When determining the vSAN deployment specification for a VI workload domain in VMware Cloud Foundation, you decide on the datastore size, тхе number of ESXi hosts per cluster, тхе number of disk groups per ESXi host, and the vSAN policy.

Sizing vSAN Storage

You size your vSAN datastore according to the requirements of the your organization. This sizing is calculated according to a certain node configuration according to your hardware specifications.

Note:

Although vSAN is using thin provisioning to conserve the capacity consumption, in your calculations consider the full disk space, that is, thick provisioning. This approach prevents unexpected exhaustion of the vSAN capacity in the VI workload domain.

Disk space usage distribution consists of the following components:

Component

Description

Effective Raw Capacity

Space available for the vSAN datastore

Slack Space

Space reserved for vSAN specific operations such as resync and rebuilds

Dedupe Overhead

Space reserved for deduplication and compression metadata such as hash, translation, and allocations maps.

Disk Formatting Overhead

Reservation for file system metadata

Checksum Overhead

Space used for checksum information

Physical Reservation

How much physical space or raw capacity do we consume as part of the overheads

Sizing vSAN Datastore

When sizing your vSAN datastore, consider the required storage capacity for the workloads you plan to run and the number of NSX Edge nodes providing networking services to the workloads. Consider also the additional capacity needed for file system and any third-party management components you want to add. Consider also cost against availability to provide the appropriate sizing.

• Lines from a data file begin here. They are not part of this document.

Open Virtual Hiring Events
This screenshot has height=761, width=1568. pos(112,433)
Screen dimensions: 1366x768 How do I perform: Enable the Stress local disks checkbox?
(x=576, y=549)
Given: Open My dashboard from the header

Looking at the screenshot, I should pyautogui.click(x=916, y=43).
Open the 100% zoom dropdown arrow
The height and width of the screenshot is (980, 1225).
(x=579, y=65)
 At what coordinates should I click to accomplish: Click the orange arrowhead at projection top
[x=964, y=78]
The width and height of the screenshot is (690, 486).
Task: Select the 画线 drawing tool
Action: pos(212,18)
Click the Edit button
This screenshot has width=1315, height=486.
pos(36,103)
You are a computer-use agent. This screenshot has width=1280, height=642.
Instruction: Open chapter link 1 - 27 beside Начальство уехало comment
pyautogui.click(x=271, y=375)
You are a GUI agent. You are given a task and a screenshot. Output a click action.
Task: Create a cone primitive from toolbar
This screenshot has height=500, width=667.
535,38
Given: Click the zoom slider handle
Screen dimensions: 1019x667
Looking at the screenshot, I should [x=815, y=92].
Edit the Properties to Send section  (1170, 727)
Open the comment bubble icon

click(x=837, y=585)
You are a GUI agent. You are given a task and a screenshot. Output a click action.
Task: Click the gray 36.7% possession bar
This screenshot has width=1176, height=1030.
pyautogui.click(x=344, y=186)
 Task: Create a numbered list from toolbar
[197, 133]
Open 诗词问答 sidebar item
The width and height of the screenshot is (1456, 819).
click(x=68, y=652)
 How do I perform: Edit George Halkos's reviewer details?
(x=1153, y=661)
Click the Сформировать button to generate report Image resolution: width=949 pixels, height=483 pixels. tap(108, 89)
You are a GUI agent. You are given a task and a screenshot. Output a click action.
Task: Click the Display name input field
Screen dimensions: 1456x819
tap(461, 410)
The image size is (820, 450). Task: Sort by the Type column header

This design applies the shared edge and compute architecture to the vSphere clusters of a VI workload domain. In this architecture, the NSX Edge nodes and customer workloads share the resources of the same cluster, using resource pools to allocate CPU and memory to the NSX Edge appliances with high priority and to customer workloads according to their SLA. See High Availability Design for the NSX Edge Nodes for a Virtual Infrastructure Workload Domain.
Table 1. Design Decisions on the vSAN Datastore

Decision ID

Design Decision

Design Justification

Design Implication

VCF-WLD-vSAN-CFG-003

On all vSAN datastores, ensure that at least 30% of free space is always available.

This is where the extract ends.